The deepwater Gulf of Mexico (GoM) Lower Tertiary Wilcox group is still considered an area with many geological uncertainties. In this geological environment, core samples are crucial for geologists, geoscientists, and reservoir engineers to better understand and characterize the reservoir.
This paper will focus on the longest 12 ¼-in. coring application in a deepwater Gulf of Mexico lower tertiary well. A total of 360 ft of lower tertiary Wilcox sand was cored and recovered in a single run. 12 ¼-in. core barrels were assembled for this application along with a fit-for-purpose 12 ¼-in. core bit equipped with abrasion-resistant polycrystalline diamond compact (PDC) cutters and an integral stabilization sleeve for better bit and bottomhole assembly (BHA) stabilization throughout the operation. Extensive preplanning was done in order to ensure flawless execution in this challenging environment.

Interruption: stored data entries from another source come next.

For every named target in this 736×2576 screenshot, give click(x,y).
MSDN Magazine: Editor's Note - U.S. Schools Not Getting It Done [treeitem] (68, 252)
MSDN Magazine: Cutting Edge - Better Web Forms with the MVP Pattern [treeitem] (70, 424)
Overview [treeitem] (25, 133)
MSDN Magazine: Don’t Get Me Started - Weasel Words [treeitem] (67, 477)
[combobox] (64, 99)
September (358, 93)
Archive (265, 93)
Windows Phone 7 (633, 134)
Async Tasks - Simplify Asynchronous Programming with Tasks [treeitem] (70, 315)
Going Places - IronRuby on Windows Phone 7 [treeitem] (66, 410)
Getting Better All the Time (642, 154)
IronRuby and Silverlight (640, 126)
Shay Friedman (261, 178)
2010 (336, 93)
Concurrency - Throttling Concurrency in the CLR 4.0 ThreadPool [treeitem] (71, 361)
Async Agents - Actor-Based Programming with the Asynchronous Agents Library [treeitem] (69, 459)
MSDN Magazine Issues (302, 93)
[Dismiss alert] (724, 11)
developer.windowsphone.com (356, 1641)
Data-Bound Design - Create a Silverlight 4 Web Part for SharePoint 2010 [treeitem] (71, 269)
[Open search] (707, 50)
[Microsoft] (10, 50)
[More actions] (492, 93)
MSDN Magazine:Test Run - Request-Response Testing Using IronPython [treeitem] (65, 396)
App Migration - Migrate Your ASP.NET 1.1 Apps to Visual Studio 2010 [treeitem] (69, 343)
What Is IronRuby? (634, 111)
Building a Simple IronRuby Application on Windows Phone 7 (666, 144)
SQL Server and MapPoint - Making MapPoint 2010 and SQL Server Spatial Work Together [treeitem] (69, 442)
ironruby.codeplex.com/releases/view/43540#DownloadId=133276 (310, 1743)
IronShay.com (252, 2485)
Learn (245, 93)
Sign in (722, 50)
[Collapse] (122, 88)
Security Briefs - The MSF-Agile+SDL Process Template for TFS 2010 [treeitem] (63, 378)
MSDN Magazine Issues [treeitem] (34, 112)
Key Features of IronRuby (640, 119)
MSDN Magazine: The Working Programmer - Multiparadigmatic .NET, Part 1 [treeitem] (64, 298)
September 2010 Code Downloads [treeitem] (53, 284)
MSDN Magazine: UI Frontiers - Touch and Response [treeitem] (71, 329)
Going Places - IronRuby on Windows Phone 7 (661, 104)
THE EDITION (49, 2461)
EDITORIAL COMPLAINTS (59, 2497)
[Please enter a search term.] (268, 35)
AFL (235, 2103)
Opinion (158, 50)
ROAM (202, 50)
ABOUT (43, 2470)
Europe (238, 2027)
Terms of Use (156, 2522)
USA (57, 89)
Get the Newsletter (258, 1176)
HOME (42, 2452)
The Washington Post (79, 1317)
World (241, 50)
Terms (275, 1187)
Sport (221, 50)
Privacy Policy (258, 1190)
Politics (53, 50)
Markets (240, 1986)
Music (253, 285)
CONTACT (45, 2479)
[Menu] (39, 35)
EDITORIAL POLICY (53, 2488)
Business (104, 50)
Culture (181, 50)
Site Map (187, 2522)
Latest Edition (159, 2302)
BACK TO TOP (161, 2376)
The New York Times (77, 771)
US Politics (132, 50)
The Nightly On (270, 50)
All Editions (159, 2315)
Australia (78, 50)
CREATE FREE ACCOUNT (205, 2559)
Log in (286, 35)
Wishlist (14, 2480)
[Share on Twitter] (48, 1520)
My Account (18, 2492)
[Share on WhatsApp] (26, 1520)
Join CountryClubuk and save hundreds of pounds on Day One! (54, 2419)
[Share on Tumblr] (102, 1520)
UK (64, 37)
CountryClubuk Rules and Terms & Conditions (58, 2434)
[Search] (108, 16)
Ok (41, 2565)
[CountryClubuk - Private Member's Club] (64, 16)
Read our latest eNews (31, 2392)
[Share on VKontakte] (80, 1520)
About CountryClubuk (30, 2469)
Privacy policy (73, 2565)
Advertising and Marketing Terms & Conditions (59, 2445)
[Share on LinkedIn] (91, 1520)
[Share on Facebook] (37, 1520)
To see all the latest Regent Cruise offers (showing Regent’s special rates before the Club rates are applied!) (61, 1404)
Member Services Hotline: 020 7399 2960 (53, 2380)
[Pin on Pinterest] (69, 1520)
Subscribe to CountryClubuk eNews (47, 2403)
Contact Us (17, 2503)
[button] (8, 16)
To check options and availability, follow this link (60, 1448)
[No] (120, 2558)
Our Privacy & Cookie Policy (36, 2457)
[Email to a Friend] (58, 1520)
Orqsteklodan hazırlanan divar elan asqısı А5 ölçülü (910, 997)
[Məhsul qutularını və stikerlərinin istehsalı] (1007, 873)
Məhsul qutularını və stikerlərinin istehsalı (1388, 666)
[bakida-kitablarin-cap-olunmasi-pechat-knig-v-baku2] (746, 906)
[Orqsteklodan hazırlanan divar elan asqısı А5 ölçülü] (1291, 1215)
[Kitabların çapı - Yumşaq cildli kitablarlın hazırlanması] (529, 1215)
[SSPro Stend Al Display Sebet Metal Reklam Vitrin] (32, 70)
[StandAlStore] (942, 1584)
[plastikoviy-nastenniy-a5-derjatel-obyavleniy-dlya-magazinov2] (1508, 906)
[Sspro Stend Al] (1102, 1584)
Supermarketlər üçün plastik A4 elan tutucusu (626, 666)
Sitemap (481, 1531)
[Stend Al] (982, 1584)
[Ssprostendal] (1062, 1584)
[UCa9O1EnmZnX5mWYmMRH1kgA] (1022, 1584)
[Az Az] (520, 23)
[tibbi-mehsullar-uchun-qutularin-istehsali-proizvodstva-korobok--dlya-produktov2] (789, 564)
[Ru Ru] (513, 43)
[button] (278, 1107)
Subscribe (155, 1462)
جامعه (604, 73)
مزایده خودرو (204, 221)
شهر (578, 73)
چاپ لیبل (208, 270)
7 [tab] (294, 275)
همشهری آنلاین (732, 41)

In deepwater coring operations, maintaining weight on bit (WOB) is crucial for good results. Lack of rig compensation and heavy rig heave can be a disastrous combination. Bit bounce associated with high rig heave and core barrel jamming are some of the hazards of having insufficient weight reaching the core bit, which leads to increased nonproductive time (NPT). In order to have better control of the downhole drilling parameters, such as downhole weight on bit, torque and vibration, a comprehensive drilling mechanics and dynamics measurement tool was placed on top of the core barrel. The benefit of implementing this tool is the ability to optimize the coring parameters in real time in order to maximize core recovery.
Additionally, the section was drilled using a constant rheology drilling fluid, and hydraulics simulations were performed to guarantee equivalent circulating density (ECD) management, optimized hole cleaning and reduced operational risks. Geomechanical modeling included fracture characterization analysis to select the proper particle size distribution for bridging and wellbore strengthening formulations.
The planning and collaboration between the service company and the operator, in a multidisciplinary team, was the key for the accomplishment of this record run. The record run eliminated two extra coring runs (the standard coring application in the Gulf of Mexico is 120 ft), accounting for significant reduction in operational cost.